Todos nós (com exceções, é claro) gostamos de fazer compras. Você pode até ser do tipo que não as “faz”, mas certamente delas usufrui, em maior ou menor grau. Resumindo: somos todos consumidores e, menos ou mais conscientes, estamos imersos em uma economia baseada no consumo.
Qual é o problema em fazer compras? O comércio ganha com isso. O produtor e o distribuidor também ganham, assim como, obviamente, a parte mais interessada: você, que ganha porque adquiriu alguma coisa que queria ou de que precisava. Enfim, trata-se de uma série de elos coesos, em diferentes graus de dependência. Aparentemente, essas interrelações são tão familiares que nos parecem naturais na vida em sociedade. É exatamente aí que moram o perigo e as contradições: o que compramos, por que compramos e de quem compramos.
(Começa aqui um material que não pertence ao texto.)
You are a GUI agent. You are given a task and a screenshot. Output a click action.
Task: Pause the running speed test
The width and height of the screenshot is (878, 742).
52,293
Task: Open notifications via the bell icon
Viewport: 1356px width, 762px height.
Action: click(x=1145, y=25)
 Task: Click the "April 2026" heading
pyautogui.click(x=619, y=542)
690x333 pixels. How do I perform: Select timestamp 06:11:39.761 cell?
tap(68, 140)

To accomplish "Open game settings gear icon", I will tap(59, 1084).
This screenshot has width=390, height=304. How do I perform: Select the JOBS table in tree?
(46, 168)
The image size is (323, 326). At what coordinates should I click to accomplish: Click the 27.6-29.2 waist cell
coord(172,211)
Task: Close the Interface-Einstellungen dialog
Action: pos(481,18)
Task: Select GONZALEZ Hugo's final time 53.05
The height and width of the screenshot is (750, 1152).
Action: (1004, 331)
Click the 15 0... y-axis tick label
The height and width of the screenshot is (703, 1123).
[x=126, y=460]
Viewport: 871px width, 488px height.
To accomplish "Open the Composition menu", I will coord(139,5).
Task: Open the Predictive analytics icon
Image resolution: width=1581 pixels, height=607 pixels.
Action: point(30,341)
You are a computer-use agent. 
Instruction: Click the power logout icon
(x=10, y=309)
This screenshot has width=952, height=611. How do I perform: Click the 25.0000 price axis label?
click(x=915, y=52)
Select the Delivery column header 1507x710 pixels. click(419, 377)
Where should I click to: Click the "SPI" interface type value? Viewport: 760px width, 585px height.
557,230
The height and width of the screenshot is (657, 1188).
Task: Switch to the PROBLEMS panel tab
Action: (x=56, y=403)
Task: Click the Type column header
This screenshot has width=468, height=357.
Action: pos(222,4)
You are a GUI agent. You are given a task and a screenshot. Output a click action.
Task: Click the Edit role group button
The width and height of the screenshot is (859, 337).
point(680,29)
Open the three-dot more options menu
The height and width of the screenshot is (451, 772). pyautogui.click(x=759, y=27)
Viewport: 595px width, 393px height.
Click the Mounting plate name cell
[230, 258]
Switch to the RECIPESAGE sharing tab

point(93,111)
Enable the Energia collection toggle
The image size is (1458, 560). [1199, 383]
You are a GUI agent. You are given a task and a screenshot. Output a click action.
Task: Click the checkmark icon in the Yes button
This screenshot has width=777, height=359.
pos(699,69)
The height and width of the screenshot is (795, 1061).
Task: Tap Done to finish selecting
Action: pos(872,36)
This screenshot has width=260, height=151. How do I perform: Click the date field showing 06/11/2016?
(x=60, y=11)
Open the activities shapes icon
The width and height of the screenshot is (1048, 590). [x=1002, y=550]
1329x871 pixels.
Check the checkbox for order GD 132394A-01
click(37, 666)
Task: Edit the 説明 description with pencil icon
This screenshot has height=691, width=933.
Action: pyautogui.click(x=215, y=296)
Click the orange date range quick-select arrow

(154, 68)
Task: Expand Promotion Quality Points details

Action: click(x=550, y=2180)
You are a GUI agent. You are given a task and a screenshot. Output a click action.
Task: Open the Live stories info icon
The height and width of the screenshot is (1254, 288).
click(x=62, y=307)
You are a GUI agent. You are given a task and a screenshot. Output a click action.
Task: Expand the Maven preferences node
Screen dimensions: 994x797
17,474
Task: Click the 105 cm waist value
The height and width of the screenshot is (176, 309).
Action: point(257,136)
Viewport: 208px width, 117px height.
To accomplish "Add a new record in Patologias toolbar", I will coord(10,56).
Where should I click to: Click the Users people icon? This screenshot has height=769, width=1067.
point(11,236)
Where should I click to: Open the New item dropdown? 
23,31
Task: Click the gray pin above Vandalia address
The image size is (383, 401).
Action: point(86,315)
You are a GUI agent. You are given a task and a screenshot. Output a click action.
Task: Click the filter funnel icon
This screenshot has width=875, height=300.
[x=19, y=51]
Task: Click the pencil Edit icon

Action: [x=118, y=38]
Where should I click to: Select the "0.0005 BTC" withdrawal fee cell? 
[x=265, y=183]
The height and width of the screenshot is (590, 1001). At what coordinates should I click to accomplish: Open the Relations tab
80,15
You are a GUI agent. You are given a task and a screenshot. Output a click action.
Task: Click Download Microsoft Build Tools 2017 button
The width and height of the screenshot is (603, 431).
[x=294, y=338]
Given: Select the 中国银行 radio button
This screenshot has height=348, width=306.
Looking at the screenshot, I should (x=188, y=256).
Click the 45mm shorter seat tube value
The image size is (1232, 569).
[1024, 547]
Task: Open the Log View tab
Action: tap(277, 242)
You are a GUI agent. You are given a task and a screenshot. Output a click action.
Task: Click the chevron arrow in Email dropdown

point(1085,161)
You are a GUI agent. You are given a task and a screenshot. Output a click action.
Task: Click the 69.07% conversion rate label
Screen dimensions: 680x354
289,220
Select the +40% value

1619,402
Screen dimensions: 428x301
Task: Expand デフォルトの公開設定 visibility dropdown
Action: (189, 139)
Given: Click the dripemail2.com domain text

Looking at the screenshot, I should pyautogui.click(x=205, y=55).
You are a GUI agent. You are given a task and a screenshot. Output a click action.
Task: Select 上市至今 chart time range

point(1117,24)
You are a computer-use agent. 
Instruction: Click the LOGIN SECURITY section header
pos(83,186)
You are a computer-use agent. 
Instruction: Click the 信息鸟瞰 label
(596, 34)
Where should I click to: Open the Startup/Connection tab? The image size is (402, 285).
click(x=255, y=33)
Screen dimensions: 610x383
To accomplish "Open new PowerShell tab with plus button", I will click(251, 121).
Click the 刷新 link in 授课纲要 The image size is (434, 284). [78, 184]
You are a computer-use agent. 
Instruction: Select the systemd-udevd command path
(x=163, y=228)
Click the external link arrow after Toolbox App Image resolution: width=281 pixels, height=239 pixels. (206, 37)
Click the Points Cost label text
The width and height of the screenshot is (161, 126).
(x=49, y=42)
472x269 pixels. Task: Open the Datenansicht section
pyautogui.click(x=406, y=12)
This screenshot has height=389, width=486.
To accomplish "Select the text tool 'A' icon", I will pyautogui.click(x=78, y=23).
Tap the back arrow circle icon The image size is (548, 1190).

Retratando os hábitos de compra e venda, seus custos e consequências, foi lançado nos Estados Unidos no final de 2007 um curta-metragem que transporta o espectador para uma viagem instigante pela cultura de consumo — desde a extração de recursos, passando pela produção e distribuição de um bem qualquer, até seu descarte —, expondo o custo real desse bem. E assim, o filme mostra os diferentes caminhos percorridos pelas “coisas” que são vendidas e compradas, caminhos esses que são objetos de estudo da “economia de materiais”.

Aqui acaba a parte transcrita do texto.